ユナイテッド・スーパーマーケット・ホールディングス(東京都/藤田元宏社長、以下:U.S.M.H)傘下のカスミ(茨城県/山本慎一郎社長)は、茨城県つくば市内に新業態「BLANDE(ブランデ)」を立て続けに2店舗オープンした。それぞれ異なるテーマを掲げ、売場づくりから、品揃え、商品、店舗オペレーションまで従来と大きく異なる店舗開発に全社を挙げて挑戦している。

閉塞感を打ち破る“起爆剤”をつくる!

 カスミが新業態「ブランデ」をオープンした茨城県つくば市は、同社本社がありすでに9店舗を展開する“お膝元”だ。新業態開発に至った背景についてカスミの山本慎一郎社長は「現代のライフスタイルに即した新しい店づくりによって、全社を活性化させる“起爆剤”とするため」と説明する。

 業態の垣根を越えた競争が激化するなかカスミはここ数年、既存店売上高や客数の前年割れが続く傾向にあった。
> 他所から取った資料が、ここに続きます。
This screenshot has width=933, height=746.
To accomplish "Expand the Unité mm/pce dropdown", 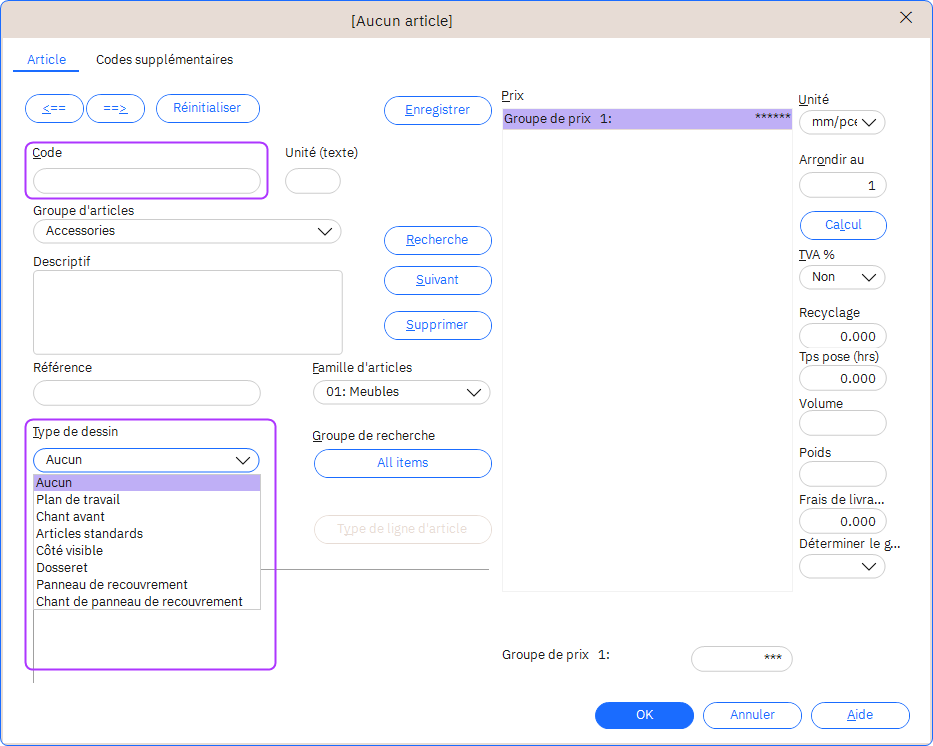I will tap(842, 122).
2016年以降は出店ペースが減速し、改装によって旗艦店の「フードスクエア」への転換が増えたことで、“旗艦フォーマットのスタンダード化”も進んでいた。

 こうした閉塞感を打ち破るべく2021年3月、カスミは全社プロジェクト「新業態開発プロジェクト」を始動。出店余地を広げられるような、既存のフォーマットとは一線を画す新業態の開発を推進してきた。

 カスミの新業態開発はU.S.M.Hグループの経営戦略上でも重要な意味を持つ。U.S.M.Hでは20~22年の中期経営計画において、「突き抜け鮮度」「商品との出会い」「エンリッチ」「繋がり創出」の4つの価値を提供することで、生活者に愛着を持ってもらえるフォーマットの創出を掲げる。すでにマックスバリュ関東(東京都/島田諭社長)は「マックスバリュおゆみ野店」(千葉県千葉市:20年10月改装オープン)を、マルエツ(東京都/古瀬良多社長)は「マルエツ船橋三山店」(同船橋市:21年2月開業)を、ともに「体験」を重視した新たな旗艦店として開業しており、こうした流れのもと、今回カスミも満を持して「ブランデ」をオープンしたかたちだ。

ウエルシア薬局と融合した店づくりに挑戦

BLANDEつくば並木店
BLANDEつくば並木店
●所在地: 茨城県つくば市並木4-3-2
●電話番号: 029-875-5232
●売場面積: 2353㎡
●年商目標: 16億円

 「ブランデ」はすでに1月28日に「つくば並木店」を、2月17日に「研究学園店」を開店しているが、2店の店づくりは大きく異なっている。「まずは出店立地を確保し、そのうえで商圏に求められるカテゴリーや機能を付加する」(同社広報)方針だという。

 では、具体的にどのような店づくりを行っているのか。まず1号店の「つくば並木店」は、つくばエクスプレス「つくば」駅から南東約4.5km、常磐自動車道「桜土浦」インターチェンジからほど近くの住宅街の一角に立地する。